Je quitte le calme des quais, à peine perturbé par le bruit du lent écoulement de l’eau, et retourne au cœur de la ville. Il y règne une agitation sonore invisible, qui provient de l’intérieur des cafés et des appartements aux fenêtres ouvertes. Ici non plus, personne ne semble faire attention à moi. Ça me change des regards inquiets et des sanglots refoulés que j’ai du faire semblant de ne pas voir ces mois dernier. Presque tous, se croyant certainement invulnérables, semblent s’être cloitrés, ne laissant s’échapper jusqu’à mes oreilles que la rumeur  impalpable de leur vie. Cela me semble irréel tant j’avais moi-même pris pour habitude d’écouter le monde de derrière ma fenêtre, chambre 315, lieu empli d’un silence de mort.

Planté debout en plein centre d’une place au sol pavé, je laisse l’air agréablement frais, si léger, me traverser de part en part. De plus en plus. Pourquoi ces rayons de soleil ne me réchauffent-ils pas ? Je n’ai pas ma veste. J’ai dû l’oublier ou l’égarer quelque part.

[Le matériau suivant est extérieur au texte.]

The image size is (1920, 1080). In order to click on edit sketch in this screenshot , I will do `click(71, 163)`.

Je ne me souviens même pas être parti avec de l’hôpital. Ce n’est pas grave, j’avais de toute façon tellement l’impression d’étouffer, ces derniers jours.

Heureusement qu’ils m’ont laissé partir ce matin. Ils avaient l’air si tristes, pourtant. J’aurai aimé qu’ils comprennent que je suis mieux ici, avec l’air qui me traverse et le bruit des gens autour de moi, surtout par un si beau jour de mai. »

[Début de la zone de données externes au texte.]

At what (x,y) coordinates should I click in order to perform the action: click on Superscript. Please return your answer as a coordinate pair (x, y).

Texte sous licence Creative Commons (By SA).

 
J'ai écrit ce court récit il y a 2 ans, et je suis tombée dessus tout à fait par hasard hier soir. Comme c'est assez rare que je supporte de me relire, que ce texte-ci ne me donne pas tout à fait envie de le déchirer et de le jeter au feu, je me suis dit qu'il ferait un article sympa en attendant de pouvoir recommencer à publier normalement.